Bernard Raveau

Abstract:

The great ability of transition metal oxides to exhibit strong electron correlations allows numerous unexpected physical properties to be generated, that are of high interest for applications as functional materials. We review herein some examples of oxides that have been the object of numerous investigations. The first class of oxides involves a delocalization of hole or electron carriers over their metal-oxygen framework, in order to induce exceptional conduction properties. This requires a mixed valence of the transition element and specific characteristics such as Jahn-Teller effect and structure bi-dimensionality.

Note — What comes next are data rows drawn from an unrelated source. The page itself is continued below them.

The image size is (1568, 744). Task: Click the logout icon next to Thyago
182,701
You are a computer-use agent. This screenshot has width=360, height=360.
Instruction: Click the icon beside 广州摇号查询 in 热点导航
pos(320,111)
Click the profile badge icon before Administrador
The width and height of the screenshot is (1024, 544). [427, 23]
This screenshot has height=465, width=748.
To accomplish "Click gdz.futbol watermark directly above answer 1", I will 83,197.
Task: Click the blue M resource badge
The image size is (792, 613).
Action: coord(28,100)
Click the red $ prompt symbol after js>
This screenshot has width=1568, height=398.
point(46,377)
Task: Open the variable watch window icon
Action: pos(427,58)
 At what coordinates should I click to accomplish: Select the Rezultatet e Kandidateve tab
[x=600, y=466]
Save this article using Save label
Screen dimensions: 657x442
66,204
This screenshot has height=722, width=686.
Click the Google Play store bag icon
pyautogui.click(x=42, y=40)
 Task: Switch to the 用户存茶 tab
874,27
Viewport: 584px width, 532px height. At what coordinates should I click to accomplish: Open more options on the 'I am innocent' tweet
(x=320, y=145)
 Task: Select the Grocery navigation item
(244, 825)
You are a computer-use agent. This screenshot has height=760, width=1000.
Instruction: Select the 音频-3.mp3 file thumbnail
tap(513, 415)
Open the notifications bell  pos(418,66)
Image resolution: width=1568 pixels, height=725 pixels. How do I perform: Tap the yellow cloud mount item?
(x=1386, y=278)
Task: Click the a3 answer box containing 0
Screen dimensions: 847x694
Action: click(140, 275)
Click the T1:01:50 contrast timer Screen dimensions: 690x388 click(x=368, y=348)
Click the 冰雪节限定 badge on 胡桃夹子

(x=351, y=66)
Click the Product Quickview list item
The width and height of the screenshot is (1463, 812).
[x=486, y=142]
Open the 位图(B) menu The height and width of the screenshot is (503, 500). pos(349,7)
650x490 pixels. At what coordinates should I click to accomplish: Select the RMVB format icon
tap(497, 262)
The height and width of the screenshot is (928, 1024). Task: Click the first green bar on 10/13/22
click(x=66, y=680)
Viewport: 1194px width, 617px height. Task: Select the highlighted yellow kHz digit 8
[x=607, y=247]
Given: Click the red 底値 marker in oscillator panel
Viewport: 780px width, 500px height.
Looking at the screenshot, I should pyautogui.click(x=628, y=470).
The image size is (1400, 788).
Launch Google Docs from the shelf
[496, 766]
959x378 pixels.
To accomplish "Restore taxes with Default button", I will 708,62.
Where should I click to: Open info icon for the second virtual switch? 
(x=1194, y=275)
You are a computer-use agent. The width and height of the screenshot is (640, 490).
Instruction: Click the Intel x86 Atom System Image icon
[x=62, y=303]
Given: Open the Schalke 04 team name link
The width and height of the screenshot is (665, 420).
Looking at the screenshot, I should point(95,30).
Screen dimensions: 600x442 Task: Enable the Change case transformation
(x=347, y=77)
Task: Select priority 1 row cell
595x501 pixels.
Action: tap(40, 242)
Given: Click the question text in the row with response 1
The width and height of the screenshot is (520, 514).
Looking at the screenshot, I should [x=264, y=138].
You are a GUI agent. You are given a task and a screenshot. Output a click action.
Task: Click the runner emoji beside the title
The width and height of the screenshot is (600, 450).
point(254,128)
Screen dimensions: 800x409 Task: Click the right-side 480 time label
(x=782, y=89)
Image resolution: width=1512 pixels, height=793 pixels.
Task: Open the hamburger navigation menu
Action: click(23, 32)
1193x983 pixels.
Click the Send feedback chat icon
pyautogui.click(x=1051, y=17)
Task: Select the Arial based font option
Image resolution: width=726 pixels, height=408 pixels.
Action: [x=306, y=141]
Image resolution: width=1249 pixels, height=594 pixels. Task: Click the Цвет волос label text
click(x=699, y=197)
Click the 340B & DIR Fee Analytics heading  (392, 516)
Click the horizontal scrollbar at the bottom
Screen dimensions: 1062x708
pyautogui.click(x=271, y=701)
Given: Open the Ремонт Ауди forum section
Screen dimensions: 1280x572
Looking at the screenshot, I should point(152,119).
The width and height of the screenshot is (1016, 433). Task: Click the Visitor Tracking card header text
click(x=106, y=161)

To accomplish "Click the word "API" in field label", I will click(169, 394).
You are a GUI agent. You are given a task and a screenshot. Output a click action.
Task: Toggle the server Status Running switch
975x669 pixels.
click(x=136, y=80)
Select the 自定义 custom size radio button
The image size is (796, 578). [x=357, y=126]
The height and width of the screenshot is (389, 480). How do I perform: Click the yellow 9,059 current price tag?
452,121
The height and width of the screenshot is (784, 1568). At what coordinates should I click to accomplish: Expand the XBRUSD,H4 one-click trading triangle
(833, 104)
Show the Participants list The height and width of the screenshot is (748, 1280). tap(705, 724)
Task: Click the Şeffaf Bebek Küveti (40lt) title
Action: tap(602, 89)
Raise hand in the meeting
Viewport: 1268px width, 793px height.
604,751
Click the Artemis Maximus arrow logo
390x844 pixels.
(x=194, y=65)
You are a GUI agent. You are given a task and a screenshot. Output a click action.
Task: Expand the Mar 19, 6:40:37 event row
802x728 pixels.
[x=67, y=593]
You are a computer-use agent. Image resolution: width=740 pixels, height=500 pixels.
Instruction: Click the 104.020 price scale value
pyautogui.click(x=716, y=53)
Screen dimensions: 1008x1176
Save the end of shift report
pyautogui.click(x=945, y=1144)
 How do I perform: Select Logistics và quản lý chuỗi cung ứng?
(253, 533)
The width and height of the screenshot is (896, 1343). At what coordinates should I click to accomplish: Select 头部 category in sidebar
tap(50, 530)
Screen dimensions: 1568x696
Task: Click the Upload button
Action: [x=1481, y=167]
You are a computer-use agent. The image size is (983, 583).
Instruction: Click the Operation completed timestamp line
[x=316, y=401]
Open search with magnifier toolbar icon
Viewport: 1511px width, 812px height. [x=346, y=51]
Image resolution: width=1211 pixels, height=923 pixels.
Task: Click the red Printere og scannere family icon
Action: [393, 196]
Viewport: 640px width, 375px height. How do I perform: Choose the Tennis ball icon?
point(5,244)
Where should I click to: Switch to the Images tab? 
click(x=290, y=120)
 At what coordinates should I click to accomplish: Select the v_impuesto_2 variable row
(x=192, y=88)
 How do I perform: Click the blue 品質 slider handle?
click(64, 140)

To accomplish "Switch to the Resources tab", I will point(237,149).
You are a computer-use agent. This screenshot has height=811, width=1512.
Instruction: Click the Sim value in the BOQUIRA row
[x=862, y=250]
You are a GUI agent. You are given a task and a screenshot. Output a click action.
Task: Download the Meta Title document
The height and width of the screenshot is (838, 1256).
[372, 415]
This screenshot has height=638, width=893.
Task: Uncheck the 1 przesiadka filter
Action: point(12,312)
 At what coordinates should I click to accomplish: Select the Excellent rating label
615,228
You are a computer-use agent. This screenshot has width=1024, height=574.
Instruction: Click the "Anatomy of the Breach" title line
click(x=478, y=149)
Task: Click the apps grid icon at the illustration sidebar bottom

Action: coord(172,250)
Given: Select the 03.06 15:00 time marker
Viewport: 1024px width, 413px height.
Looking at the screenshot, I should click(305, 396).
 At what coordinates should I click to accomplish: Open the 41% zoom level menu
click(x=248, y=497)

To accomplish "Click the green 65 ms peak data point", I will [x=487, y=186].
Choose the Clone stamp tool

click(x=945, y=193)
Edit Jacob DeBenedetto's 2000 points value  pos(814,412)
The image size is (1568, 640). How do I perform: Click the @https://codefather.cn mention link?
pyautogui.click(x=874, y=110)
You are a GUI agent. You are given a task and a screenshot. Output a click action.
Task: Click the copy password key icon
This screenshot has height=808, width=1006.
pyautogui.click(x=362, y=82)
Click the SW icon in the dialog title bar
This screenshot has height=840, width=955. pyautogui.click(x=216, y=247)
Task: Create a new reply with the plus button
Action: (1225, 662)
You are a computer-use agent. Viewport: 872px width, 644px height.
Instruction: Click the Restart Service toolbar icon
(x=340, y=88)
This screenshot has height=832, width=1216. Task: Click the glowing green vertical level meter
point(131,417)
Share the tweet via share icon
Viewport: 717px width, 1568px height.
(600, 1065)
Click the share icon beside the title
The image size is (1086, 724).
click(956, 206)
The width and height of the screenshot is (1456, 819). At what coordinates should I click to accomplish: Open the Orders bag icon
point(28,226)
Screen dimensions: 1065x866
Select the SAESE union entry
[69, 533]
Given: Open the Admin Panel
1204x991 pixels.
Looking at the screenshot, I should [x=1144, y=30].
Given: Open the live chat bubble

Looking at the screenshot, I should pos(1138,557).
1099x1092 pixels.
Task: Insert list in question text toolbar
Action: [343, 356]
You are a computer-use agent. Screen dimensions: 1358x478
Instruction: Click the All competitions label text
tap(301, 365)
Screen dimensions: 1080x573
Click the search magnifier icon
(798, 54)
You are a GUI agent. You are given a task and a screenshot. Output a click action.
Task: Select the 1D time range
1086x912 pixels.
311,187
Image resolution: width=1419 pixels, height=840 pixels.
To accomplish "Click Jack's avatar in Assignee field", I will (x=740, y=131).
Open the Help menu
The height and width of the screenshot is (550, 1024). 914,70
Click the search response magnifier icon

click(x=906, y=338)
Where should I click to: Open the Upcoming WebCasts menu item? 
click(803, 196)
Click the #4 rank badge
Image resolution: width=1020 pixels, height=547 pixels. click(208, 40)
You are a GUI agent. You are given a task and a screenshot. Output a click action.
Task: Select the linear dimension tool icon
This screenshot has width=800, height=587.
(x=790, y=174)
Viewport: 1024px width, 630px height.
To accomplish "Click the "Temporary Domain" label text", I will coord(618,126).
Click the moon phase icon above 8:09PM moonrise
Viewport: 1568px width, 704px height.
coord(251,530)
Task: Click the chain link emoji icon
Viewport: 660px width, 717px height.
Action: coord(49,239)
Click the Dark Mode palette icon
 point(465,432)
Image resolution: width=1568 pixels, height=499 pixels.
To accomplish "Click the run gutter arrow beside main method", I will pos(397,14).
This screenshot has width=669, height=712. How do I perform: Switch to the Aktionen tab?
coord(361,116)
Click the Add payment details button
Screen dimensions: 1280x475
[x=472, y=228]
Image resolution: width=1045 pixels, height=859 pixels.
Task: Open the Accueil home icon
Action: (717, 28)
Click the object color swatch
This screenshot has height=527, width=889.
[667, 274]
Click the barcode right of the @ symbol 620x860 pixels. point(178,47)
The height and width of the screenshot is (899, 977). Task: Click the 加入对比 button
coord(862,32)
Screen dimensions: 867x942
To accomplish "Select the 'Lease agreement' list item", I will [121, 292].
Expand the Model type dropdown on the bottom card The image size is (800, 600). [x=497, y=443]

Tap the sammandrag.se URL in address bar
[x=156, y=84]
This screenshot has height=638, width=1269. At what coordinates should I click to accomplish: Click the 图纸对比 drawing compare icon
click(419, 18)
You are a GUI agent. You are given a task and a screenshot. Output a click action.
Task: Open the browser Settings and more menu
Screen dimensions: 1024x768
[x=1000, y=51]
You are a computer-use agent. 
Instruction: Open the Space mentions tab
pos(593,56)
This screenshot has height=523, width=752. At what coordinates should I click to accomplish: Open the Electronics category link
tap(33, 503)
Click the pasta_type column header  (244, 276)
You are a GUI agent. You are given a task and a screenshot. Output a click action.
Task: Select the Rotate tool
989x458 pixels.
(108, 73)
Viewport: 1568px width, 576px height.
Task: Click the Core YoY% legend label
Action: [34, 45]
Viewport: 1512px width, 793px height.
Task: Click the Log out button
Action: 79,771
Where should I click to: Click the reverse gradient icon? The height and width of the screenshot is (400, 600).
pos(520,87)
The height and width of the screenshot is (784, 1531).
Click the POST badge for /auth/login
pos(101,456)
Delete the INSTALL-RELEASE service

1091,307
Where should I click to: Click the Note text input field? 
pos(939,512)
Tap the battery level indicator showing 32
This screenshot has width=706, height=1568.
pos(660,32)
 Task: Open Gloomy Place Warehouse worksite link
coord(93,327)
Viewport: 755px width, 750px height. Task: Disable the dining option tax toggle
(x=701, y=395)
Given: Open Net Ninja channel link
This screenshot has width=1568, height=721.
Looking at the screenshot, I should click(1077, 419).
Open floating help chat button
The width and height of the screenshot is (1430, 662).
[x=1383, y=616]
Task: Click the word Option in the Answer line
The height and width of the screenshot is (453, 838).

This is the case of high critical temperature (Tc) superconducting cuprates which are of great interest in electronic applications, but also in high current applications for saving energy, and as magnetic bearings. Similarly, perovskite oxides have been investigated for their potential as magnetic memory materials as for example in the studies of colossal magnetoresistance (CMR) manganates. A third example is given by the thermoelectric cobaltates which exhibit good performances at high temperature for saving energy by conversion of waste heat into electricity. Two other classes of oxides have recently been shown to exhibit a potential for applications in the field of memory devices and quantum computation. The first one, called multiferroics originates from the combination of ferroelectricity and ferromagnetism or antiferromagnetism. Most of these oxides are bismuth based ferrates and manganates with the perovskite structure. Recently, a cobaltate with a triangular metallic sub-lattice, CaBaCo₄O₇, belonging to the Swedenborgite family has been shown to be a ferrimagnetic multiferroic with a gigantic induced electrical polarization. This huge change of polarization suggests that this oxide may have important technological applications, when a modest magnetic field below 1T is applied. The second class of oxides belongs to the triangular spin chain oxide family represented by the oxide Sr₄Mn₂CoO₉.The latter show the possibility to realize low dimensional magnets (0D or 1D) similar to those obtained for the large family of molecular compounds, which have been extensively studied for the generation of single molecule magnets (SMM) and single chain magnets (SCM). These oxides which are highly stable compared to molecular compounds, pave the way for future investigations.